To further illustrate this problem, allow me to turn to ‘Retratos’, a book by Sameer Makarius.
This book is nothing short of a cultural treasure. It features an extremely rare photographic record of Argentine artists in their homes and studios between 1957 and 1967. The gallery below shows just a few sample photographs from this vast collection (the full archive can be found on his son Kareem Makarius’s Facebook page, where he has done an extraordinary job preserving and sharing this legacy.)
Once you see these photographs, it’s impossible not to wonder — who were they? Can we find more information of their exhibitions, their work, their lives, what drove them, what they left behind?
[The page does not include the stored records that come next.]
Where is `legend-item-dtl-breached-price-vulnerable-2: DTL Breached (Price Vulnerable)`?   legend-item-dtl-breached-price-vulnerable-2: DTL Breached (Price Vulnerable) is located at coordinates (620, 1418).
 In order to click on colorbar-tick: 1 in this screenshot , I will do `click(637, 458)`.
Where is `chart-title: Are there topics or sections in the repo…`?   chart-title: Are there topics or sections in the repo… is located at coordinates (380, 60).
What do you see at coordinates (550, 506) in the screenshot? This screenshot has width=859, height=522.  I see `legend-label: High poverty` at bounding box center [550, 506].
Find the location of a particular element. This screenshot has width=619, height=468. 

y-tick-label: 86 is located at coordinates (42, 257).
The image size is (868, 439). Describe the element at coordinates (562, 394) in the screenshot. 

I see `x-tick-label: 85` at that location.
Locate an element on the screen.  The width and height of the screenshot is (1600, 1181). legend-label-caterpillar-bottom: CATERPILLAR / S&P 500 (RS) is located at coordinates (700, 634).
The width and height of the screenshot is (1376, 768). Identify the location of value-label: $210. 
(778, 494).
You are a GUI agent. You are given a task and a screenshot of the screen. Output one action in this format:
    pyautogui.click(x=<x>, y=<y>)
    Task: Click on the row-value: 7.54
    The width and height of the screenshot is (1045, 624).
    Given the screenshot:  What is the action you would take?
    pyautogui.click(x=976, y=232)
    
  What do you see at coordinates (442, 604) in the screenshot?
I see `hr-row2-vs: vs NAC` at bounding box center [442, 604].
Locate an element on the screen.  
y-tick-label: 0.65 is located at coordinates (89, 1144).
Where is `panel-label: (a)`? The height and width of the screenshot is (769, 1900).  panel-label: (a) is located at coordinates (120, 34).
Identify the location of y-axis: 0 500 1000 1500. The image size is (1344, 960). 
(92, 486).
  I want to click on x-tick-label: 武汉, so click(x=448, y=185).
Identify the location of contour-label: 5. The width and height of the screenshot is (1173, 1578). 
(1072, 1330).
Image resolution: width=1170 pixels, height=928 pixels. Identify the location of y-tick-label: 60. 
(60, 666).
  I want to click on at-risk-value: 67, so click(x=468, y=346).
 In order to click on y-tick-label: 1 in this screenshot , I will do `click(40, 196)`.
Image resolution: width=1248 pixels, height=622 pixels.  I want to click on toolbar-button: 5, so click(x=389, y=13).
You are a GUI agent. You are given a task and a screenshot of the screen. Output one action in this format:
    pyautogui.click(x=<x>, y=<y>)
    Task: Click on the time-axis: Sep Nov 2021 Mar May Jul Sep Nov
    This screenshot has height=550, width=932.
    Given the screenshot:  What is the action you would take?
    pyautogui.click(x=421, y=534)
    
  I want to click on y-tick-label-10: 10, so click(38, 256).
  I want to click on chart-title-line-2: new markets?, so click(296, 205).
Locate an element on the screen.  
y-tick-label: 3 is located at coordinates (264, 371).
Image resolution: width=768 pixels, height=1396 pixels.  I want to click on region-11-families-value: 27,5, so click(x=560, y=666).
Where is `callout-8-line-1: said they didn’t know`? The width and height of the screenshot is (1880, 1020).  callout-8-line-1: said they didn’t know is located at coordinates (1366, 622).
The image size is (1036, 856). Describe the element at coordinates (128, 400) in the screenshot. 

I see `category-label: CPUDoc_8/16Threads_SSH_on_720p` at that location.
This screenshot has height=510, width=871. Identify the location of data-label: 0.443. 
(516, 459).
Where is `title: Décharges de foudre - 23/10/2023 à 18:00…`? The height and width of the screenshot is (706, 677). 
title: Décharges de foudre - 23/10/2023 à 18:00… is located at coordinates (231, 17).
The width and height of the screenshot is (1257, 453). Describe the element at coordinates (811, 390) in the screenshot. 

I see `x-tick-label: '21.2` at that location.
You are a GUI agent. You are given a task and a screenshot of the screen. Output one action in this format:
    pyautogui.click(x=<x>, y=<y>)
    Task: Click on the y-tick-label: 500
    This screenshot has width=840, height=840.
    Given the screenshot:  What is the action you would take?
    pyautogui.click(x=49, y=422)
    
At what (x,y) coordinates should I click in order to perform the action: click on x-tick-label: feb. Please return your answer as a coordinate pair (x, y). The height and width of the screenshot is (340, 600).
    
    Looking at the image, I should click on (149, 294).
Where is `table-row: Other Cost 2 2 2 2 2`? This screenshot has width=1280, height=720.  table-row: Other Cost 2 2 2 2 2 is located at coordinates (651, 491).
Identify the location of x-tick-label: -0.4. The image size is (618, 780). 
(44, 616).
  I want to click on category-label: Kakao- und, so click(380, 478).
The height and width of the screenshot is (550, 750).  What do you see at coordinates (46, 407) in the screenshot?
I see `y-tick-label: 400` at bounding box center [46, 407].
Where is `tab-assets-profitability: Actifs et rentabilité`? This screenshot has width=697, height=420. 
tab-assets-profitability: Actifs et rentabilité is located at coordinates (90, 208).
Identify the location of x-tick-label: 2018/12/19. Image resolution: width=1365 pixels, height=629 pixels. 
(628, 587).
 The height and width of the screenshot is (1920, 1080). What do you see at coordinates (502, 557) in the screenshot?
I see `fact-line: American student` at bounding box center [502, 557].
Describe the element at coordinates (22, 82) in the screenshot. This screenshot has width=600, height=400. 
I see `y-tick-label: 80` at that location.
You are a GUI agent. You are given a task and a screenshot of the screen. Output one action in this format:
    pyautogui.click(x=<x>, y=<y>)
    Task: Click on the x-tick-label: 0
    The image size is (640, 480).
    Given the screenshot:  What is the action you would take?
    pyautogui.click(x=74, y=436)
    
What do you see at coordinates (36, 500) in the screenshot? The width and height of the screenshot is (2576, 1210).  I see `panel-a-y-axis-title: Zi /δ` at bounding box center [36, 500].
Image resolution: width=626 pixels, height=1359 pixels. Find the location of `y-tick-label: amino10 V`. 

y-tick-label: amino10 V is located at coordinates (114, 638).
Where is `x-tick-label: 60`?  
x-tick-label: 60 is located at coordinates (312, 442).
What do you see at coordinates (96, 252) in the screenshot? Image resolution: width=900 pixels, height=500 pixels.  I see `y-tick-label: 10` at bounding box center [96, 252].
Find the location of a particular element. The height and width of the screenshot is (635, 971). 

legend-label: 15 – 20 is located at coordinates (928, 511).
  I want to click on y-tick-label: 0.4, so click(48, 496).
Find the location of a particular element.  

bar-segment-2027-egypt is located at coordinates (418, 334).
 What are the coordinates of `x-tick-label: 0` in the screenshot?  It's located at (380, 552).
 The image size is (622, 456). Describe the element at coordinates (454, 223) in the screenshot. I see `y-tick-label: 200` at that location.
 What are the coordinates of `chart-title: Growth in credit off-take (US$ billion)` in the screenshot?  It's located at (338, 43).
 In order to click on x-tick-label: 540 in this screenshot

And that’s when the gaps become painfully real — because try as you might, it’s nearly impossible to gather enough to reconstruct these stories in any substantial way.
Yes, much has been documented about the more visible figures of the time, particularly those associated with the Instituto Torcuato Di Tella — Marta Minujín, Felipe “Yuyo” Noé, Kenneth Kemble, and a few others. But these artists did not rise to prominence in isolation; they were part of a much broader generation of talented creators who, unlike them, were barely touched by the spotlight — not because their work lacked merit, but because they weren’t media-savvy enough, well-connected enough, or simply didn’t fit the tastes of the cultural gatekeepers who shaped that era.
This is why these rare accounts matter — whether through Magrini’s words, Makarius’s lens or this humble article. They remind us — and challenge historians — to look beyond the established canon, to rediscover the vast constellation of artists and stories that official narratives left behind, still waiting to be seen.